* 本文抜粋
* * *

今回は「クレジットカードの手数料」について解説します。
クレジットカードを持っていれば、現金がなくても買い物ができるので、デートや旅行、通販サイトの商品購入などで大活躍してくれます。
しかし、ついつい使い過ぎてしまって、「知らない間に高額な手数料を請求されてしまった!」なんてこともあります。
そこで今回は
といった内容を紹介しています。
この記事を読めば、「お店から違法な手数料を請求された時の判断方法や対処法」がわかるだけでなく、「分割払いやリボ払いと通常の支払い時の手数料の違い」もわかります。
本記事では、知識不足が原因で損をしないために、今すぐできる・手数料を節約する方法をまとめています。
ぜひ最後まで読んで参考にしてくださいね。
クレジットカードの手数料2種類を比較
クレジットカードの手数料と一口に言っても、大きく分けると2つに分類できます。
まずは、2種類の手数料についてご紹介します。
①利用者にかかる手数料
一つ目は、私たち利用者にかかる手数料です。
1回払い(一括払い)・2回払い・ボーナス払いなど、通常の支払い方法で手数料がかかることはありません。
しかし、リボ払いや分割払いなどを使うと手数料を支払わなければなりません。
支払い方法や回数によってかかる手数料が異なり、また複雑な仕組みになっています。

* * *

* 行の一覧
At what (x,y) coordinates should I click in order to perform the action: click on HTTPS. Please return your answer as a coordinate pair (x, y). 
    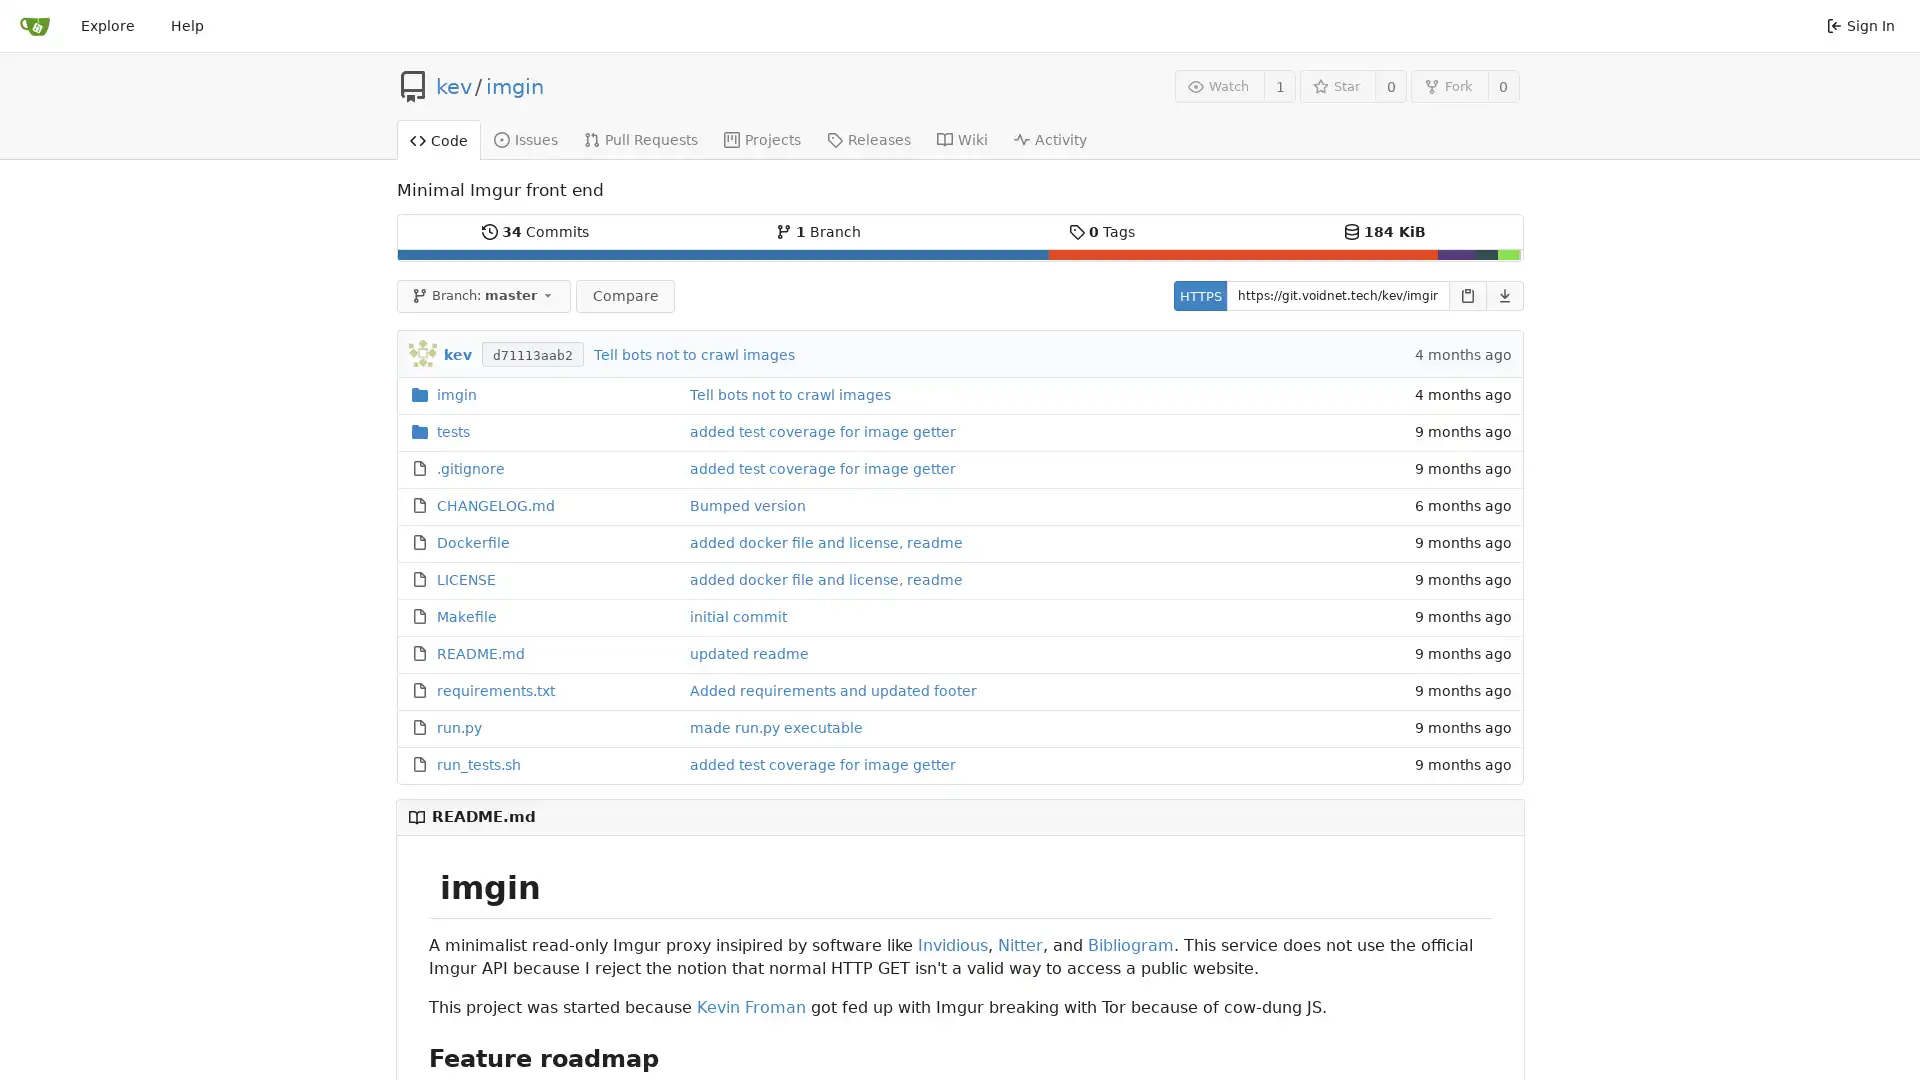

* * *

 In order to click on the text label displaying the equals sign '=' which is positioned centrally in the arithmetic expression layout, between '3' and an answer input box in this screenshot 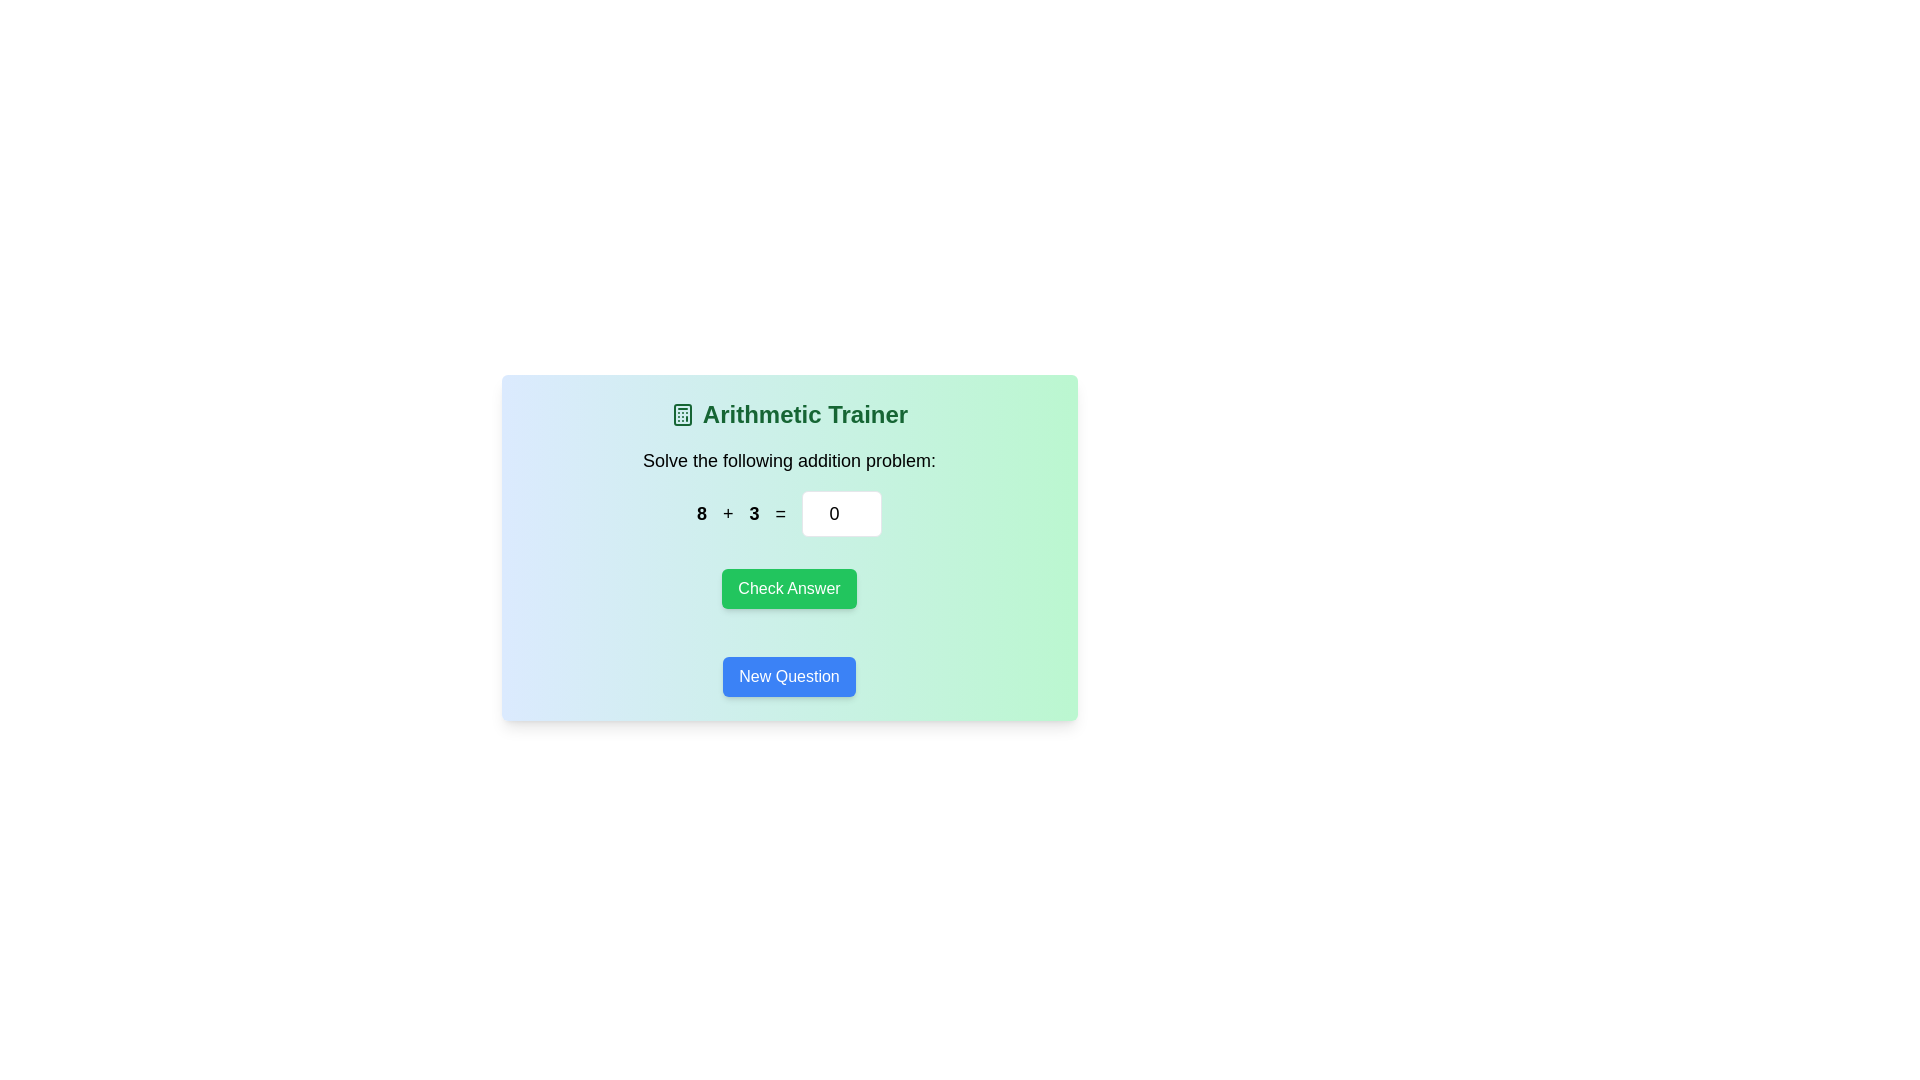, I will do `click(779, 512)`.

* * *

* 指示内容
クレジットカードの手数料を扱った本文について、次の問いに答えよ。
(a) クレジットカードが大活躍する場面として挙げられているものは何か。
(b) クレジットカードの手数料は、大きく分けていくつに分類できるとされているか。
(c) 利用者が手数料を支払わなければならなくなる支払い方法として挙げられているものは何か。
答えは本文の記述だけを根拠にすること。

* 出力全体
(a) デート、旅行、通販サイトの商品購入
(b) 2つ
(c) リボ払いや分割払い